One character uses this opportunity to “go take a piss.” And the camera follows him!

Then they arrive at the mansion, and immediately leave again to go get something to eat, leading to another long sequence of beer drinking and crap dialogue.

Meanwhile, a delivery man and a nosy teen stop by and fall victim to one of the murderous grannies running amok in the old house that also very obviously serves as a local historical society, since there are glass display cases and newspaper clippings in every room!

The movers themselves and the Barfly Bettys they meet at the second bar and bring home to be eviscerated, are beer-swilling, working-class zeroes that have nothing on their minds but sex, food, and a paycheck, by gawd.

In other words, easy pickings for old ladies in their nightgowns. Indeed, the deaths carry What Lives Here, as the makeup effects of bodies being hammered, stabbed, and sliced, are actually worth sitting through the abundant blue-collar B-roll.

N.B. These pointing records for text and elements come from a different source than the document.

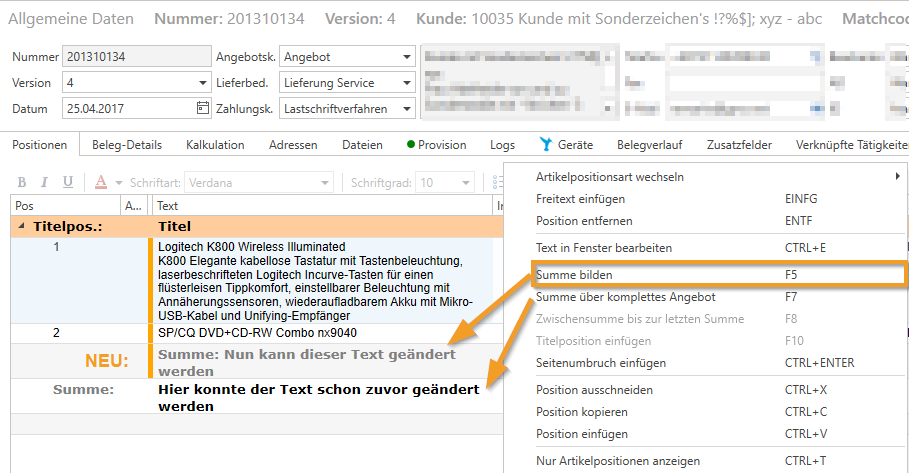This screenshot has height=473, width=909.
Task: Open the calendar picker for Datum
Action: pos(203,108)

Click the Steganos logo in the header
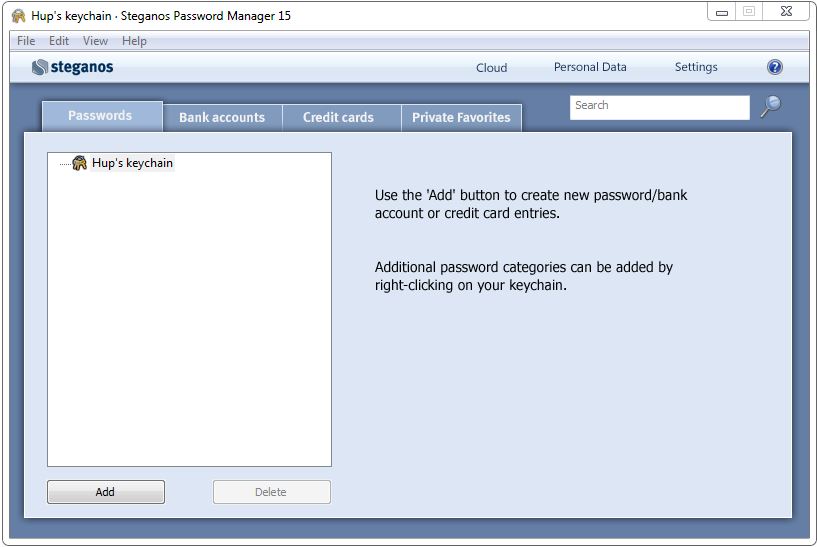click(72, 67)
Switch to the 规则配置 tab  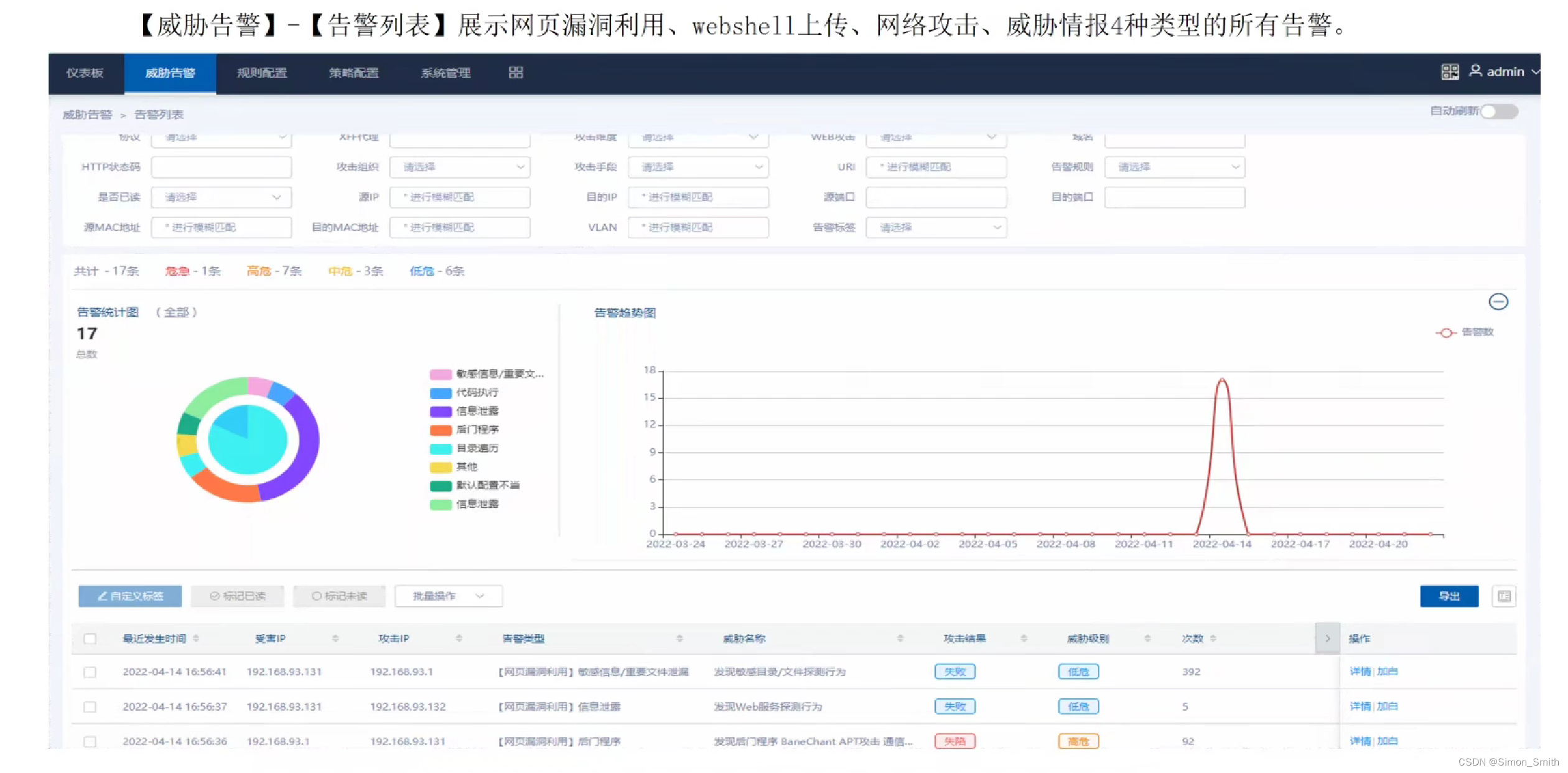point(262,73)
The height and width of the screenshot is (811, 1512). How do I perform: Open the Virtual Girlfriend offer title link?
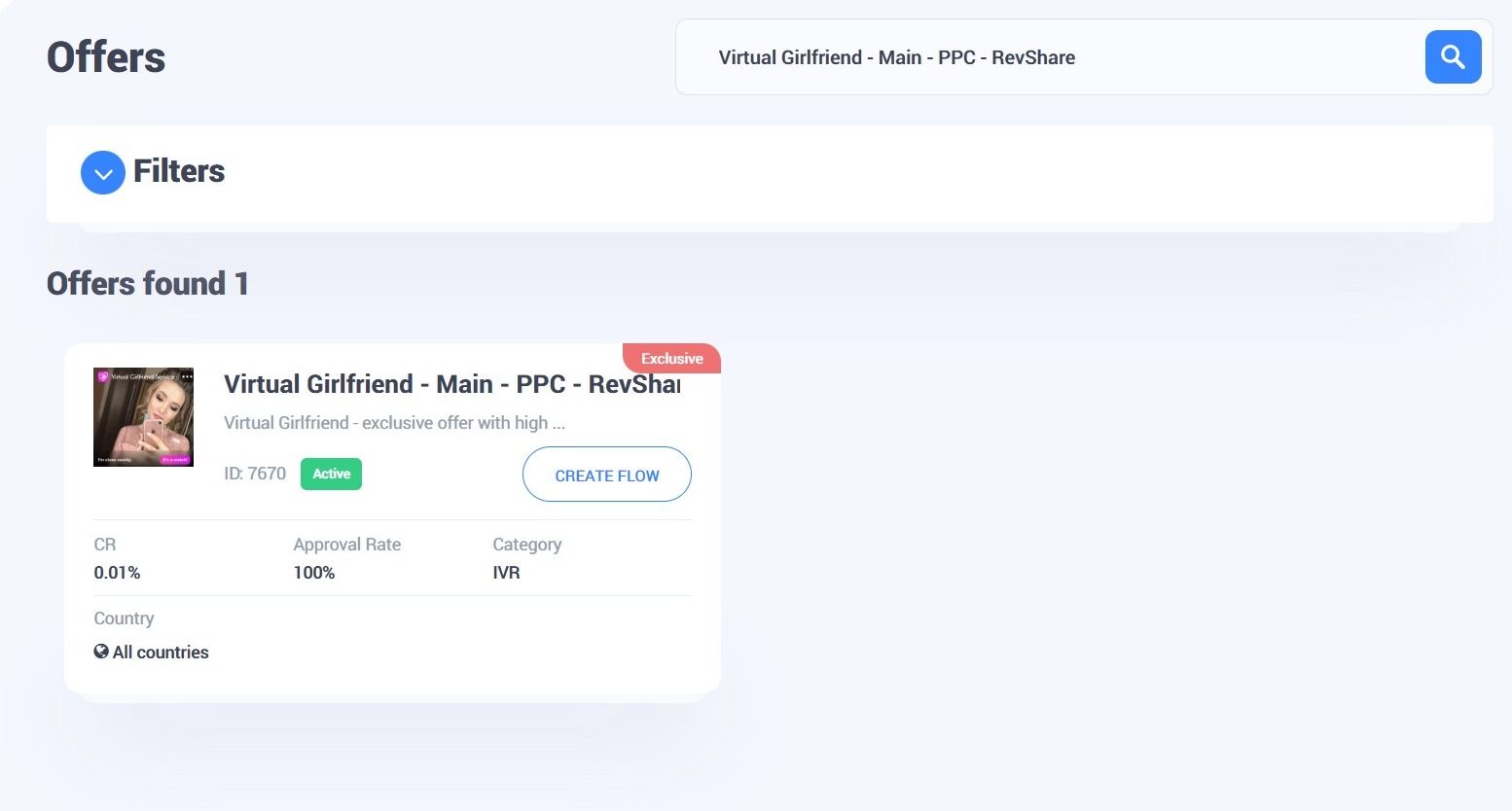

Even a construction boss director knows you’ve got to deliver the gross goods, or get outta the horror business.

Outpost (2008)

Somewhere in Eastern Europe, government forces are battling insurgents in an unending cycle of carnage.

In Outpost, Hunt (Julian Wadham), a determined financier employs mercenary captain DC (Ray Stevenson) and a band of “hired swords” to accompany him on a hazardous mission to retrieve a piece of Nazi hardware from an underground compound.

Shortly after securing the site, the soldiers find themselves under attack by an unseen enemy, one that can seemingly appear and disappear at will, which makes for a very nervous company.

Meanwhile, Hunt has found his infernal device, risking life and limb to jumpstart an ancient contraption in order to control undead Nazi hordes that are rapidly regrouping on the ground floor.

“You said that that machine of yours was made to control them?” DC shouts at Hunt.

“Not control, contain,” Hunt says. “But they obviously got the maths wrong.”

Director and cowriter Steve Barker correctly understands that Germany’s rumored use of occult practices toward the end of the war is a well-stocked pond of possibilities, and makes the most of it.

After a slow start, Outpost gains momentum as the mercenaries realize they’re up against an opponent beyond their comprehension—an army of teleporting super soldiers that have held their position since the end of the Second World War.

Fortunately, they aren’t advancing. Yet.